Caravan season is often capped by a festival for the fans, aptly titled FanFest. Several teams utilize other names -- Cardinals Winter Warm-Up, Cubs Convention, Brewers On Deck, for example -- but they all mean the same thing: a prime opportunity to say goodbye to a long winter and get the city's fans excited and ready for another season.

Day 2 of Twins Caravan

Some FanFests are held at ballparks, others in hotels, and still more in convention centers. For some fan bases, the attendance is off the charts.

To illustrate, let's start with the Grand Poobah of FanFests -- Cubs Convention in Chicago, which, incidentally, gets underway this weekend (and is sold out).

Held at the Sheraton Chicago Hotel and Towers, this three-day bonanza will draw somewhere between 10,000 and 15,000 people, with the likelihood the final tally will come closer to the latter. Sure, it helps that manager-slash-cult-hero Joe Maddon, along with new pitching-staff ace Jon Lester, are expected to headline the event. But the convention, which was called the Die-Hard Cubs Fan Club Convention when it first started in 1986, is always a draw. Attendance totals haven't come in below five figures since the late 1980s.

The two World Series participants also have a full slate of activities planned during their respective FanFests. In Kansas City, a bevy of familiar names from past and present will be on hand for a two-day celebration at the convention center, Jan. 30-31.

The Royals' most legendary player, Hall of Famer George Brett, will make an appearance at the Royals Awards presentation on Jan. 31, during which the club will recognize the winners of the 2014 awards.

That group includes Yordano Ventura as the Joe Burke Special Achievement Award recipient, relief pitcher Wade Davis as the Bruce Rice Pitcher of the Year and outfielder Lorenzo Cain as the Les Milgram Player of the Year.

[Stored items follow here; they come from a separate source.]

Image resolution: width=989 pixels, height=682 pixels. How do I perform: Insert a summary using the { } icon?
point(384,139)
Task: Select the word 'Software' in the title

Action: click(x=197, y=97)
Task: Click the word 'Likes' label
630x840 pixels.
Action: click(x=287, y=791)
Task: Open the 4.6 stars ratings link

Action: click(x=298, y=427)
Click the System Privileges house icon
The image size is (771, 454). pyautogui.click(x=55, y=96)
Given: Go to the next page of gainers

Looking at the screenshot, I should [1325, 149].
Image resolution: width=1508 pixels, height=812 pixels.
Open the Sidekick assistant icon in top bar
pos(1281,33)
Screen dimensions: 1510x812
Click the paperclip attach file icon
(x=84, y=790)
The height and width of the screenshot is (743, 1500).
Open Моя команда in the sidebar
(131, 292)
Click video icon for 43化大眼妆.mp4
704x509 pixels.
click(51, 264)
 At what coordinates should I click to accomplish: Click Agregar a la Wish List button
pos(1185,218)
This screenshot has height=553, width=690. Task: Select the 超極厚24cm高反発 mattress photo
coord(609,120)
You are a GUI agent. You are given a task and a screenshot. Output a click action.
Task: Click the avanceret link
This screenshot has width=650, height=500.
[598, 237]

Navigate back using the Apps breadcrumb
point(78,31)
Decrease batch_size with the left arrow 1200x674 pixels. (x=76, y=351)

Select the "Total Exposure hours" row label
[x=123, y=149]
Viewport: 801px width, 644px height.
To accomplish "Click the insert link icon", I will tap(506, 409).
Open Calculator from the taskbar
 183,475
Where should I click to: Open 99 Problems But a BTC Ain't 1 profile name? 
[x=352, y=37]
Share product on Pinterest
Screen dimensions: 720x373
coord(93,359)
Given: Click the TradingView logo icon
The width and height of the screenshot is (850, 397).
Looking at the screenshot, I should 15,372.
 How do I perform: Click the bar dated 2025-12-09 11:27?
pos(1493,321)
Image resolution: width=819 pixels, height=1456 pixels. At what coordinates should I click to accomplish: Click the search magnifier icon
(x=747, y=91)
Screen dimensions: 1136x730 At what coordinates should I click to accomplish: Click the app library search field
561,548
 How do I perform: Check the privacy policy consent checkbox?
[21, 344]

If history has anything to say about it, this year's Giants FanFest, slated for Feb. 7 at AT&T Park, should be a doozy. The team learned a few things from past experiences, mainly that a FanFest following a World Series win tends to draw more people. Like, a lot more people.

The yearly festival usually draws somewhere around 20,000 -- ginormous numbers by any standard. But in 2011, following the Giants' first of three modern-day championships, FanFest drew somewhere in the neighborhood of 40,000 and caused so many logistical and traffic issues that the team had to go on the radio to implore fans to stay home.

Planning adjustments were made, and although they're coming off yet another championship, the Giants are better equipped to handle the masses. Meanwhile, inside the ballpark, it's baseball utopia, with players stretched all over the place signing autographs. Question-and-answer sessions are also a regular staple at the Giants' offseason party.

The best part of caravan and FanFests? They're almost always free. If there is a fee, it's nominal, with proceeds going to charity.

Regardless of a team's chances to reach the playoffs, January is the same for all clubs: FanFests and caravans are always a win-win, for everyone involved.